Há 10 anos
Não é por este ser o Futebolês nº 100, que não a centésima edição – essa foi na passada semana, como se viu – que vou inventar o que quer que seja.
Inventar é o expoente máximo do processo criativo e o ponto de partida para os maiores saltos da civilização e da História da Humanidade. Se no português corrente a palavra é frequentemente usada em circunstâncias que pouco têm a ver com essa super dimensão criativa servindo, ao contrário, para caricaturar muitas das fraquezas humanas, no Futebolês restringe-se praticamente à caricatura do ridículo.
Os jogadores ainda conseguem inventar alguma coisa de jeito. Embora em regra saia asneira, e se exponham ao ridículo quando inventam, alguns jogadores conseguem por vezes inventar coisas fantásticas: um golo, um passe, um remate, uma finta ou um drible, e até espaços. Os grandes jogadores, os Messis, os Ronaldos e mais um ou outro fazem-no naturalmente com mais frequência. Outros, eventualmente de menor capacidade inventiva, não lhes querendo ficar atrás, inventam penaltis. Nas garagens das Antas, e agora nas do Dragão, trabalha-se afincadamente nestas invenções, com preciosas colaborações de alguma gente de fora. Agora também em Alvalade há jogadores com esses atributos inventivos. Bem úteis, como se tem visto, para garantir notáveis séries de vitórias… Parou na décima, mas apenas porque encontraram um adversário romeno de respeito, daqueles que só o nome deixa os adversários a tremer!
Os treinadores é que, coitados, não têm sorte nenhuma. Para eles inventar é mesmo asneirar! “Lá está o JJ a inventar” – é frequente ouvir-se na Luz. E sai asneira!
Nem vale a pena lembrar algumas das suas mais famosas invenções… Quem não lhe fica muito atrás nesta arte de inventar é o Paulo Bento. Mas inventam de forma muito diferente. Enquanto Jorge Jesus inventa em cima das suas próprias sebentas de mago da táctica, e a partir de congeminações que só ele consegue perceber, Paulo Bento é bem mais linear: inventa exclusivamente a partir da sua teimosia. Enquanto toda a gente percebe o Paulo Bento a inventar, ninguém consegue apanhar a ideia quando o Jesus inventa!

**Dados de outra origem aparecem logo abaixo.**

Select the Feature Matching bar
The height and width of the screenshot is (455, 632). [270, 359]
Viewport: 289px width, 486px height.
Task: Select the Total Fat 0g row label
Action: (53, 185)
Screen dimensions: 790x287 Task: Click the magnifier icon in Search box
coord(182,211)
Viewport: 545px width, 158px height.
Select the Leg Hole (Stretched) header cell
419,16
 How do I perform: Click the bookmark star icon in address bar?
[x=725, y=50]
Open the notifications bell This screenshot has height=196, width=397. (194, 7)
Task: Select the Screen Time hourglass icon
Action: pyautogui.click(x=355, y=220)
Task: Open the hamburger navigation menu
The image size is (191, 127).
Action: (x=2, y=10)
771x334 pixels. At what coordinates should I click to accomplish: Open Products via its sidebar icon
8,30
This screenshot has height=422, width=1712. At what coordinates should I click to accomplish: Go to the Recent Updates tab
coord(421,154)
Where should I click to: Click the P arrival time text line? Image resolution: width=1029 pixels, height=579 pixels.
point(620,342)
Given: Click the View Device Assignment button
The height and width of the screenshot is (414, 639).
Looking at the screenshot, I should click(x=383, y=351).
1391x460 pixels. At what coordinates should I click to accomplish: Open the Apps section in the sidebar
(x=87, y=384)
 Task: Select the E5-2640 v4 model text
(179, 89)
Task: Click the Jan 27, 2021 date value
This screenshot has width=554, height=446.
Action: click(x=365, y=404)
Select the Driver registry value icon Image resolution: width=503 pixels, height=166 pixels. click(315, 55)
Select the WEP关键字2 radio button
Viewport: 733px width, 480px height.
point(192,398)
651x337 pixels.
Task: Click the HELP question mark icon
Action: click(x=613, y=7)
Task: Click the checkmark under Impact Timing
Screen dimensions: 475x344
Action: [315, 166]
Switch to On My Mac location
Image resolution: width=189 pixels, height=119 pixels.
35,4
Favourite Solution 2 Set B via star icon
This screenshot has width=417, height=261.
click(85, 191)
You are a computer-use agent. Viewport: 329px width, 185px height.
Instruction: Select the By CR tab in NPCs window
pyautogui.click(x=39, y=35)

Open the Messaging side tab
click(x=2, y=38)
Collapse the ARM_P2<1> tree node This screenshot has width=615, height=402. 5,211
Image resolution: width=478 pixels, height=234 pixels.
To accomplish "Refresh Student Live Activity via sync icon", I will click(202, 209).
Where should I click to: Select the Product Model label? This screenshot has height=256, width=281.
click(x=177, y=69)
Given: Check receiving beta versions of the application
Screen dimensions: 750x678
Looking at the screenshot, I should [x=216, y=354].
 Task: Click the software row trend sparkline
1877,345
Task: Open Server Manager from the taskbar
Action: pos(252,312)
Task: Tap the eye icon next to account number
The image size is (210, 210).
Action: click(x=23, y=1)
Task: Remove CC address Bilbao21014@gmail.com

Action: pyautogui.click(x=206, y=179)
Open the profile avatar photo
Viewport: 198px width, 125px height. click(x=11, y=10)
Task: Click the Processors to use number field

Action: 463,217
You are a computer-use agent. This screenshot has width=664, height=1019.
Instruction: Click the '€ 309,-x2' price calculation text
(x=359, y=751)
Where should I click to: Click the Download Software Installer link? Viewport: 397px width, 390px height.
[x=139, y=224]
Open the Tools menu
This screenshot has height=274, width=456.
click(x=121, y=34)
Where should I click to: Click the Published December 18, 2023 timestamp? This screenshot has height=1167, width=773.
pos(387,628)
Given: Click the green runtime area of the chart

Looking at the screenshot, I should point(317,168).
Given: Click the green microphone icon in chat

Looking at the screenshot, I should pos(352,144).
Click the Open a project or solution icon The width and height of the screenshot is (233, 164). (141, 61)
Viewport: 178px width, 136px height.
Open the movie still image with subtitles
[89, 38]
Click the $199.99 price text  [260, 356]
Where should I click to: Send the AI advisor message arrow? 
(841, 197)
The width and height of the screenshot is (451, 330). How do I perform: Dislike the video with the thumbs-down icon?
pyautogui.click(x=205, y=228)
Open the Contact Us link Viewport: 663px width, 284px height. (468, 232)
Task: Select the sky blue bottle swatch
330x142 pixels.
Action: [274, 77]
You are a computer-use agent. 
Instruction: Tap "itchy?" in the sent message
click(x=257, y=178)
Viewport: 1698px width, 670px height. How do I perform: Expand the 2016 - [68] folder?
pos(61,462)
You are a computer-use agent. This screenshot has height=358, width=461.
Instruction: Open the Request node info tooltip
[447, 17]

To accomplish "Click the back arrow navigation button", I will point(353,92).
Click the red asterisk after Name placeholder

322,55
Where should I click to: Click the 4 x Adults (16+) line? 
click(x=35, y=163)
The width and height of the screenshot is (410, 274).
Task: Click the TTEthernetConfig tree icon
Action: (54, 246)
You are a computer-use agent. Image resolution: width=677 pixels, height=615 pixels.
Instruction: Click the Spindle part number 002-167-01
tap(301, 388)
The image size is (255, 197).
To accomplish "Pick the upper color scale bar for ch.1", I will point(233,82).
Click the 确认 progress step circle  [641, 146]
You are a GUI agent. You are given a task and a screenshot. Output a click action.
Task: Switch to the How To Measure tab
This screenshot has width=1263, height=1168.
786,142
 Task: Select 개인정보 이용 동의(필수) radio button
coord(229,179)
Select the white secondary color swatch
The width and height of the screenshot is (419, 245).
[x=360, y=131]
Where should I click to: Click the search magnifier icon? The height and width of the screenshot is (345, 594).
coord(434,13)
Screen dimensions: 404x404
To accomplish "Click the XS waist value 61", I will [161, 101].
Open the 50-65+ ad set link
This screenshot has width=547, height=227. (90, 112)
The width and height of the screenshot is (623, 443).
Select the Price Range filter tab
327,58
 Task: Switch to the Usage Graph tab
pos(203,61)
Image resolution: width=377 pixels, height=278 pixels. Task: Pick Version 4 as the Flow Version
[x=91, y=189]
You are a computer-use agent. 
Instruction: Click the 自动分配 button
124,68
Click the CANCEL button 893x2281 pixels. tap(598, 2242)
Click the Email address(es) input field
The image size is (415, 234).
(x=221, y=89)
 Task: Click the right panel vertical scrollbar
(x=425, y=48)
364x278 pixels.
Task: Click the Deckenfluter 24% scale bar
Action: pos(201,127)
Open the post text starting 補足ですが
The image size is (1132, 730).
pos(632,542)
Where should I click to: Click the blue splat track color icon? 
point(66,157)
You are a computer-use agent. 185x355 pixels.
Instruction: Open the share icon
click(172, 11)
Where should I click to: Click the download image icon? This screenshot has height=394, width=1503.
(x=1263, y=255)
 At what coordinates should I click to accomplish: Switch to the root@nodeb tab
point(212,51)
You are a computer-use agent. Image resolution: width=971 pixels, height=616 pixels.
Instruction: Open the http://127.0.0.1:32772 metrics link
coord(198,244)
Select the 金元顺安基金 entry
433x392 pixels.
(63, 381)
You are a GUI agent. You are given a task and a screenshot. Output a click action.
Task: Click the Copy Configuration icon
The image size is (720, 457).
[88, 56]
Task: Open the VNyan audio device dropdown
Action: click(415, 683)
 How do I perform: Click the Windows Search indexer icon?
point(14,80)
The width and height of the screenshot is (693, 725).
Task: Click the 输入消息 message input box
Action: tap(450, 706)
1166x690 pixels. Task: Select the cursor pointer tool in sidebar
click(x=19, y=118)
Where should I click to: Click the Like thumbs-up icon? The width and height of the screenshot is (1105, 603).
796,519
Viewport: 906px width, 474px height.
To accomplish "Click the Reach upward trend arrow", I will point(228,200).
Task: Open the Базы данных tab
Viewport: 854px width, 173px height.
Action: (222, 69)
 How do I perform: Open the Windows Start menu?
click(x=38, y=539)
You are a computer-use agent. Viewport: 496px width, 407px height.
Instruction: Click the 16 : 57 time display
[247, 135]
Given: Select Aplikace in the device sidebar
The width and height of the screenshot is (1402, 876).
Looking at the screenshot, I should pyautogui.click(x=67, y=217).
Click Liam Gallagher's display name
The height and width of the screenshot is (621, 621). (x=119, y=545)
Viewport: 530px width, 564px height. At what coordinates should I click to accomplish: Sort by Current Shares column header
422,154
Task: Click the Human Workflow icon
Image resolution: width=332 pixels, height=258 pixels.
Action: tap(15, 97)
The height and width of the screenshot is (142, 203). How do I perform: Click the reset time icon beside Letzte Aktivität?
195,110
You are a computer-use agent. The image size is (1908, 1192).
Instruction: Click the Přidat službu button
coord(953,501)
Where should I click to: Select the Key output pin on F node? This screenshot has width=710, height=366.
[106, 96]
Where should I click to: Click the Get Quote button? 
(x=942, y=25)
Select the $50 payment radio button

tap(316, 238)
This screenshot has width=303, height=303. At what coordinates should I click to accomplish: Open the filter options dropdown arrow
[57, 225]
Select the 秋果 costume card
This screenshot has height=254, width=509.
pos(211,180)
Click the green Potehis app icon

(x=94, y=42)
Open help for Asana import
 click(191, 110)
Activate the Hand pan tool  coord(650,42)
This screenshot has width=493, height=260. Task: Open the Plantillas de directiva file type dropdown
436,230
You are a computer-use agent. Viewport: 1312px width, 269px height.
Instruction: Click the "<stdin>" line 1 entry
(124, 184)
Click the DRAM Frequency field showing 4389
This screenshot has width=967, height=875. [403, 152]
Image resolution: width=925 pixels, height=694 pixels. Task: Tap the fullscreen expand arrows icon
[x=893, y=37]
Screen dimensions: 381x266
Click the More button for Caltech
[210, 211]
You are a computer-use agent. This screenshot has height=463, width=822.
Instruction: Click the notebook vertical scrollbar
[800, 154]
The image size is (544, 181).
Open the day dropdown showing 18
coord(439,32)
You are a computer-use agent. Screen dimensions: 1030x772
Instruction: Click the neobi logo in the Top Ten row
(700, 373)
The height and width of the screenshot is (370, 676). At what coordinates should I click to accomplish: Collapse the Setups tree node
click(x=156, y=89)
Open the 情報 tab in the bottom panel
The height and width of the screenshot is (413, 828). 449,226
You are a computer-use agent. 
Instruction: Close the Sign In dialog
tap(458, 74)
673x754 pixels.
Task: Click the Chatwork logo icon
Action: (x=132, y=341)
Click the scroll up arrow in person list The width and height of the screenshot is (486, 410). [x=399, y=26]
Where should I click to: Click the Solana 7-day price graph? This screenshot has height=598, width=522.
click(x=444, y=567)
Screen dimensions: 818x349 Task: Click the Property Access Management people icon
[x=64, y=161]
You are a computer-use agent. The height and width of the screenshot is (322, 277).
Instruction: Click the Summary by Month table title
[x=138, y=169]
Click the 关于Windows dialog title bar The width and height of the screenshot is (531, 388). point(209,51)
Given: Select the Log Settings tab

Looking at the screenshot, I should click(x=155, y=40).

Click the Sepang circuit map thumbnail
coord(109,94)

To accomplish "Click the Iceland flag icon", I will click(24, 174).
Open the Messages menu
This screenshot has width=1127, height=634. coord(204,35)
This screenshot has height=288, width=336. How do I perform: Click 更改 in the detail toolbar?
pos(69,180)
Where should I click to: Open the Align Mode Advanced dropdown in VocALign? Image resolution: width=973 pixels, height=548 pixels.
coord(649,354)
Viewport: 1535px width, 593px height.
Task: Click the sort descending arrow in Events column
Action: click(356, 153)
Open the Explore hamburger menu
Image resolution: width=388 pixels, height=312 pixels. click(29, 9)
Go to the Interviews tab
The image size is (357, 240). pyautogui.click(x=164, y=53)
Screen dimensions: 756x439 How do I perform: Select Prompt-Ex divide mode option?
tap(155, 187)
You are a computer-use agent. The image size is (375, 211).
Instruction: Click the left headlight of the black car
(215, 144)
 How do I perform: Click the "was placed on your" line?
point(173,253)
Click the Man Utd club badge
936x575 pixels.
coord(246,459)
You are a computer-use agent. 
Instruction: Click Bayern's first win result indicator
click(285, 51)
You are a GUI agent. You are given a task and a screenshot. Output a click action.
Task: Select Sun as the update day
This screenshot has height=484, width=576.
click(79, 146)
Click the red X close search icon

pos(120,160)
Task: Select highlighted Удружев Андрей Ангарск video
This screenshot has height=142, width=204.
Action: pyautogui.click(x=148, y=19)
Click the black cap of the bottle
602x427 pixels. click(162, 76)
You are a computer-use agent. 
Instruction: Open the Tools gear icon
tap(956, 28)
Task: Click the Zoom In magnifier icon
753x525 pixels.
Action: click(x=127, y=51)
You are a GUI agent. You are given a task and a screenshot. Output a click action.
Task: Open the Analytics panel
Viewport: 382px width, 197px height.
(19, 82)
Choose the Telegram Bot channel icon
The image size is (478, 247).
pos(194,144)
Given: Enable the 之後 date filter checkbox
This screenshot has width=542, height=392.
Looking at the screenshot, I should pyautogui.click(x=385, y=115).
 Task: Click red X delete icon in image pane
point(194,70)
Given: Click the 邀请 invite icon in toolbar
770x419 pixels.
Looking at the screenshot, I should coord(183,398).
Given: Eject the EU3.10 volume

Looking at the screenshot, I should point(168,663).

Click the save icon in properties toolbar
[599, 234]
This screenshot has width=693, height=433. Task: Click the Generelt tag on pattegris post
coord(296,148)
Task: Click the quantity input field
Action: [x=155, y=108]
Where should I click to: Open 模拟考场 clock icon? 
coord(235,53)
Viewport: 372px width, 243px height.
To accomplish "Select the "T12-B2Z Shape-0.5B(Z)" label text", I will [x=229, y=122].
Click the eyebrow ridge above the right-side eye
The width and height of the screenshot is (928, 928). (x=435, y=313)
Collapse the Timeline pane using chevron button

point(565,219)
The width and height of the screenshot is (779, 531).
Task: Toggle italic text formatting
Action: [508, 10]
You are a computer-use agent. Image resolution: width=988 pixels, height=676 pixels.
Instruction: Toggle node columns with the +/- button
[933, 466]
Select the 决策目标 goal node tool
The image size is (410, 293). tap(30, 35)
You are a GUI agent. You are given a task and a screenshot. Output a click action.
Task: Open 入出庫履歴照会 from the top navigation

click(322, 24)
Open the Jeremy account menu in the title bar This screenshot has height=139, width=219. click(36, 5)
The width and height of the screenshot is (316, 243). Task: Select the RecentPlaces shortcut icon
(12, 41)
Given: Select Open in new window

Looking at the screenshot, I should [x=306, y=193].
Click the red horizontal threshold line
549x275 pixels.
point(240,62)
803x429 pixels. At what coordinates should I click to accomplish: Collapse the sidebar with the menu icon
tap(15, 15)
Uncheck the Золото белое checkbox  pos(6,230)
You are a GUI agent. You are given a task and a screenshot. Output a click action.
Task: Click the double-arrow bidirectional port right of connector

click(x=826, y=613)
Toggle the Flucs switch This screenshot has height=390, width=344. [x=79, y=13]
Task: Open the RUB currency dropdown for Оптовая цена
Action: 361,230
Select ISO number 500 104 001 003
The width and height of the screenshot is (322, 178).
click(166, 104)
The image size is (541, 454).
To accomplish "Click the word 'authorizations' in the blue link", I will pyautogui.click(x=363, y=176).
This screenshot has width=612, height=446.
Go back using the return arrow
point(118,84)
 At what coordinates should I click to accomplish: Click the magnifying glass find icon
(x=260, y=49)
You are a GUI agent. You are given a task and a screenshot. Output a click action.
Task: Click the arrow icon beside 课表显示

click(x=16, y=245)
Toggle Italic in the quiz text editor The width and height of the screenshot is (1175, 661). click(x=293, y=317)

Ninguém percebeu qual foi a ideia de lançar o miúdo - Luís Martins - num jogo decisivo da Champions. A ideia até se percebia, o que se não percebia muito bem era que fosse lançado às feras assim, sem qualquer ensaio em competição, quando não faltaram oportunidades: um jogo da taça e dois do campeonato. Mas o que se não percebeu de todo foi a sua substituição, que tinha deixado programada: mais uma invenção!
Já, por exemplo, toda a gente percebeu quando Paulo Bento inventa, não um, mas dois laterais direitos melhores que Bosingwa. É uma birra teimosa e está tudo dito! Não sabemos o que é que o Bosingwa terá feito ao Paulo Bento, mas sabemos que o seleccionador não vai com a cara dele. E por isso inventa um Sílvio e um João Pereira melhores, nem que para isso tenha que inventar critérios… Condição mental, não é?
Mas é a Vítor Pereira que eu tiro o chapéu. E não pensem que é por ele ter inventado a maneira de transformar uma grande equipa do futebol europeu num conjunto de jogadores perdidos dentro do campo, que nem a uma equipa de Chipre consegue ganhar. Não é por isso, até porque ele também conseguiu inventar maneira de, por cá, mesmo sem jogar nada, continuar a ganhar. Coisa que, como em Paulo Bento, também não temos grande dificuldade em perceber…
Não! É por uma invenção á séria, o tal expoente máximo do processo criativo de que falava acima, bem enquadrada numa estratégia de criação de valor. Inventar por inventar não tem grande sentido; inventar apenas contribui para os grandes saltos civilizacionais num quadro estratégico sustentado. Sabe-se que Vítor Pereira desenhou um quadro estratégico que tem por objectivo exclusivo salvar a pele, tudo vai dar aí. Lançou-se à sua matriz SWOT e, no lado das ameaças – o lado das oportunidades ainda está em branco – lá estava, logo em cima, o problema de mexer na equipa. As substituições, onde nunca acertava! Foi aí que nasceu a sua grande invenção, que há-de revolucionar o futebol mundial e cuja patente já registou. Que, como todas as grandes invenções que revolucionaram a civilização, nasce de uma ideia muito simples. Esta: “sendo o meu problema acertar nas substituições, resolvo-o se deixar de fora os três melhores jogadores. Quando tiver que fazer substituições, saia quem sair, os que entram são sempre melhores”!
E pronto, era só passar a deixar de fora o Guarin, o João Moutinho e o James. Brilhante! Como é que ninguém se tinha lembrado disto antes?